Il applique donc au sein de la Bibliothèque nationale les règlements édictés par le maréchal Pétain : saisie des bibliothèques des Français déchus de leur nationalité (Juifs, communistes, etc.), refus des lecteurs juifs, suspension des personnels juifs, etc.
Mais Bernard Faÿ n'a pas été nommé là par hasard et il ne considère pas son poste comme une sinécure. Il veut donner à la BN une véritable place dans le monde nouveau qu'il appelle de ses vœux. Il remet pour cela au maréchal Pétain, en 1943, un rapport où est défini le rôle de la Bibliothèque nationale dans l'effort de redressement national voulu par Vichy. La Bibliothèque manquant de personnel en ces années de guerre, il embauche des vacataires qui permettent de faire tourner les services malgré les difficultés matérielles. Enfin, il s'astreint à un travail de réorganisation administrative, créant notamment le département de la Musique (1942).
Pendant ce temps, Julien Cain, son prédécesseur au poste d'administrateur de la Bibliothèque nationale, vit dans la clandestinité, avant d'être arrêté par les Allemands et déporté à Buchenwald.
Bernard Faÿ joue un rôle très important dans la politique anti-maçonnique de Vichy. Ce monarchiste est en effet persuadé de l'existence d'un complot mené par la franc-maçonnerie, qui serait à l'origine de la Révolution française et influerait encore négativement sur la France, causant son abaissement tant sur le plan intérieur qu'extérieur. Il représente le courant contre-révolutionnaire qui se reconnaît dans le discours passéiste et rural de Vichy, qui s'appuie sur un prétendu déclin de la France. Il est nommé chef du Service des sociétés secrètes (SSS), chargé de classer les archives saisies dans les loges et de les utiliser pour des études et pour la propagande anti-maçonnique. Ce service travaillait en collaboration avec le Sicherheitsdienst allemand. Selon la propagande du régime de Vichy, les francs-maçons seraient l'une des causes de la défaite de 1940. D'après l'Action française, ils auraient participé à un « complot » réunissant « le juif, le protestant, le maçon et le métèque » aussi nommé Anti-France.

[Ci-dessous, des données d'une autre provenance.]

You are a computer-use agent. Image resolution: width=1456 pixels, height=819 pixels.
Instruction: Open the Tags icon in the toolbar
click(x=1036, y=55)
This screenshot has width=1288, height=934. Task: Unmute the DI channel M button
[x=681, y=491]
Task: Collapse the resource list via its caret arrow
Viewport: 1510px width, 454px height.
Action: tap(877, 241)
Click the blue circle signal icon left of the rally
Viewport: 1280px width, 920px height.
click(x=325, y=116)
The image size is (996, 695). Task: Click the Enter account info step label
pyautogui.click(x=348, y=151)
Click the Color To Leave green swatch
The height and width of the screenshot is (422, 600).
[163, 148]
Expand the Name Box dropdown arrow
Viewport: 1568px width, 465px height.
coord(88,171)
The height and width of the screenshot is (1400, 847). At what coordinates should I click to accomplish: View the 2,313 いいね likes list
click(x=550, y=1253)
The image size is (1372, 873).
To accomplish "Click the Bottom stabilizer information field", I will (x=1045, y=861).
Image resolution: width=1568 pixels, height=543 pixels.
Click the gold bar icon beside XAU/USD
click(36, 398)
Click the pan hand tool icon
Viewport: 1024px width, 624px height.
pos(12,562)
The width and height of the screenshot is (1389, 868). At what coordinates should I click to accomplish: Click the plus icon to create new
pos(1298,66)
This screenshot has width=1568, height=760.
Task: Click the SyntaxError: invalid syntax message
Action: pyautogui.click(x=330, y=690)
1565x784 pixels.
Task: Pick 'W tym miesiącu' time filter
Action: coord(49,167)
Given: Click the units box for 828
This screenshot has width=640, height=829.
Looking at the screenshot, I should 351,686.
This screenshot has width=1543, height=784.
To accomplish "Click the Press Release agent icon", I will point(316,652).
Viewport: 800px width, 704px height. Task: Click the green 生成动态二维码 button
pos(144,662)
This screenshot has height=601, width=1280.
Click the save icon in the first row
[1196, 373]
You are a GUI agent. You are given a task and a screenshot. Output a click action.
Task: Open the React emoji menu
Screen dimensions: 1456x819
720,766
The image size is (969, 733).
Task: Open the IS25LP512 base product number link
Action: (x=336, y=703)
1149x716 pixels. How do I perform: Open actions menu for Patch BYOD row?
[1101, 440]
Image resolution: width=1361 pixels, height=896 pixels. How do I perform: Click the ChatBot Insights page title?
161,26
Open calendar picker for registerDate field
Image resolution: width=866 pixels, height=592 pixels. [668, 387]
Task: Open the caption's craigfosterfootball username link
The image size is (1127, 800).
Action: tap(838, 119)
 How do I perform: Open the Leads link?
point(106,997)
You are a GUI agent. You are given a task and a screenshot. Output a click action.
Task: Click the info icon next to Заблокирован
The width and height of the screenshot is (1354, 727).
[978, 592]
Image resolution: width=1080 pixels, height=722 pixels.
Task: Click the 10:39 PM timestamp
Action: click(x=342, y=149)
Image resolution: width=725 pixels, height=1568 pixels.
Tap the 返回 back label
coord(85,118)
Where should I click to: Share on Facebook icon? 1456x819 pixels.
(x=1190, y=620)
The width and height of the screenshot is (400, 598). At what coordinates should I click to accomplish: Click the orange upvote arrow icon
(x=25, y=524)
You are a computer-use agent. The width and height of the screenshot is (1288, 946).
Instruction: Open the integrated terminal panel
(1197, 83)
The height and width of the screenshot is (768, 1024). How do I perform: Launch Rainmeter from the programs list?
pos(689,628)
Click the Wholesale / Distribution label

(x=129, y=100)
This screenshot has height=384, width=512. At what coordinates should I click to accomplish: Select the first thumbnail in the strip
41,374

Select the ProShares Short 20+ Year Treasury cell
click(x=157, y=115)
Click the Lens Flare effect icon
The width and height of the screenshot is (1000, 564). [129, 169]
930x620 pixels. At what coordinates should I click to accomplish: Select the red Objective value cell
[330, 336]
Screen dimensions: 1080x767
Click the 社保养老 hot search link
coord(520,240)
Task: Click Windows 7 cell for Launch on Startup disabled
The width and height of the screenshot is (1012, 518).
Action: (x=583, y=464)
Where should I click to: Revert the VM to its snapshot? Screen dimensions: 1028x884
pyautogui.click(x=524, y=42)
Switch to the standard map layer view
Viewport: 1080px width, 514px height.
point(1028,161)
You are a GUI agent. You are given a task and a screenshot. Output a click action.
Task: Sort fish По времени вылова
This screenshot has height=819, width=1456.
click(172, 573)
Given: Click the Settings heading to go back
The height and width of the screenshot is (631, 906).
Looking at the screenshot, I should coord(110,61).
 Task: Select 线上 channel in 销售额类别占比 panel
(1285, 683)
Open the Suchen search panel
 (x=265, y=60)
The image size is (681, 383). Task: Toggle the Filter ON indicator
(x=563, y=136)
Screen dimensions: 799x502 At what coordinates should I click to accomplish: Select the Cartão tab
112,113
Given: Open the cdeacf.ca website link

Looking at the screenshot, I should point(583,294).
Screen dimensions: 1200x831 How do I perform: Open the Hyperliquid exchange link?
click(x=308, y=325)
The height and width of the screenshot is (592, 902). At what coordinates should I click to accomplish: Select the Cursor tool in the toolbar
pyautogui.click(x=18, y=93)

Pour lutter contre ce « parasite monstrueux », Bernard Faÿ publie pendant quatre ans une revue, Les Documents maçonniques, qui cherche à démontrer la désastreuse influence de la franc-maçonnerie sur la France, il fait tourner un film, organise des conférences et une grande exposition au Petit Palais en octobre-novembre 1941. Il entreprend surtout de répertorier tous les anciens francs-maçons dans un gigantesque fichier de près de 60 000 noms, qui sert notamment à exclure les anciens maçons de la fonction publique. Il comptera parmi ses collaborateurs Albert Vigneau. À la Libération, le bilan humain s'élève à environ un millier de francs-maçons français éliminés par les Allemands, soit par exécution, soit par déportation en camp de concentration.